[[ Data in this exercise open ]]

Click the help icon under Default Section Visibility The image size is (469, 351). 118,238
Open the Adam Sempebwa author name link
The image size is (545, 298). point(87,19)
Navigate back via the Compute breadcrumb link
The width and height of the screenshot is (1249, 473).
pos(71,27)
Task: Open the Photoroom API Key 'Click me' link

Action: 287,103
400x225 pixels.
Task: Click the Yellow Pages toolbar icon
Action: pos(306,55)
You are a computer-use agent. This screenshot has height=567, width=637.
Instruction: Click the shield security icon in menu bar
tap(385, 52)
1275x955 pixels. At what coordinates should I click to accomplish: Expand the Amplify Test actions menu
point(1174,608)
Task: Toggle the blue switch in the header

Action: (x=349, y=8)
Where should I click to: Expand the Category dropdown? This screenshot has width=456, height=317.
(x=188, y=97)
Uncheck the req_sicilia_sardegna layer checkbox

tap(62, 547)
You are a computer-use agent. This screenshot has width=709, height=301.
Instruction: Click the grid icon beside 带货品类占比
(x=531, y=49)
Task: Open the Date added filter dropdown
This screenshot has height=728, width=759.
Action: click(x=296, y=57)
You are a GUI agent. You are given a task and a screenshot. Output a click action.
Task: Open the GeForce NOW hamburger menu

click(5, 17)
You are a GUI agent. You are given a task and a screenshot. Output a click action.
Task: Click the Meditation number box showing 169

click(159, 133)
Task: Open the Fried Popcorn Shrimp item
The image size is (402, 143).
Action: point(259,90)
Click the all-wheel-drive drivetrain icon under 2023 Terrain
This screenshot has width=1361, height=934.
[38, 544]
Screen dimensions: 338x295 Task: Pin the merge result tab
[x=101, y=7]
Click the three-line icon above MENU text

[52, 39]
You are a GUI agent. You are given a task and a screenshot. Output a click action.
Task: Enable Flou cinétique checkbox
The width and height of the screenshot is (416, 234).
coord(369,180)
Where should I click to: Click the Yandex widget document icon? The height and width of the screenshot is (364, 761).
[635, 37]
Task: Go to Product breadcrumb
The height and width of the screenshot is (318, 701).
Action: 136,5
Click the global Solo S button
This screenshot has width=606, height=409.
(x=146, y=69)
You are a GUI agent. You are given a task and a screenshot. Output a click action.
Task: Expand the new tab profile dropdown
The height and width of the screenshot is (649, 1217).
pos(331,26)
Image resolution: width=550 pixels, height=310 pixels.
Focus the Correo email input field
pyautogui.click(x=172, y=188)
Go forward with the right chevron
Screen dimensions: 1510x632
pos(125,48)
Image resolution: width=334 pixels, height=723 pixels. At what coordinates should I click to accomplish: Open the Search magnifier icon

[[ Data in this exercise closed ]]

Could you transcribe the records in full, exactly?

Click the help icon under Default Section Visibility The image size is (469, 351). 118,238
Open the Adam Sempebwa author name link
The image size is (545, 298). point(87,19)
Navigate back via the Compute breadcrumb link
The width and height of the screenshot is (1249, 473).
pos(71,27)
Task: Open the Photoroom API Key 'Click me' link

Action: 287,103
400x225 pixels.
Task: Click the Yellow Pages toolbar icon
Action: pos(306,55)
You are a computer-use agent. This screenshot has height=567, width=637.
Instruction: Click the shield security icon in menu bar
tap(385, 52)
1275x955 pixels. At what coordinates should I click to accomplish: Expand the Amplify Test actions menu
point(1174,608)
Task: Toggle the blue switch in the header

Action: (x=349, y=8)
Where should I click to: Expand the Category dropdown? This screenshot has width=456, height=317.
(x=188, y=97)
Uncheck the req_sicilia_sardegna layer checkbox

tap(62, 547)
You are a computer-use agent. This screenshot has width=709, height=301.
Instruction: Click the grid icon beside 带货品类占比
(x=531, y=49)
Task: Open the Date added filter dropdown
This screenshot has height=728, width=759.
Action: click(x=296, y=57)
You are a GUI agent. You are given a task and a screenshot. Output a click action.
Task: Open the GeForce NOW hamburger menu

click(5, 17)
You are a GUI agent. You are given a task and a screenshot. Output a click action.
Task: Click the Meditation number box showing 169

click(159, 133)
Task: Open the Fried Popcorn Shrimp item
The image size is (402, 143).
Action: point(259,90)
Click the all-wheel-drive drivetrain icon under 2023 Terrain
This screenshot has width=1361, height=934.
[38, 544]
Screen dimensions: 338x295 Task: Pin the merge result tab
[x=101, y=7]
Click the three-line icon above MENU text

[52, 39]
You are a GUI agent. You are given a task and a screenshot. Output a click action.
Task: Enable Flou cinétique checkbox
The width and height of the screenshot is (416, 234).
coord(369,180)
Where should I click to: Click the Yandex widget document icon? The height and width of the screenshot is (364, 761).
[635, 37]
Task: Go to Product breadcrumb
The height and width of the screenshot is (318, 701).
Action: 136,5
Click the global Solo S button
This screenshot has width=606, height=409.
(x=146, y=69)
You are a GUI agent. You are given a task and a screenshot. Output a click action.
Task: Expand the new tab profile dropdown
The height and width of the screenshot is (649, 1217).
pos(331,26)
Image resolution: width=550 pixels, height=310 pixels.
Focus the Correo email input field
pyautogui.click(x=172, y=188)
Go forward with the right chevron
Screen dimensions: 1510x632
pos(125,48)
Image resolution: width=334 pixels, height=723 pixels. At what coordinates should I click to accomplish: Open the Search magnifier icon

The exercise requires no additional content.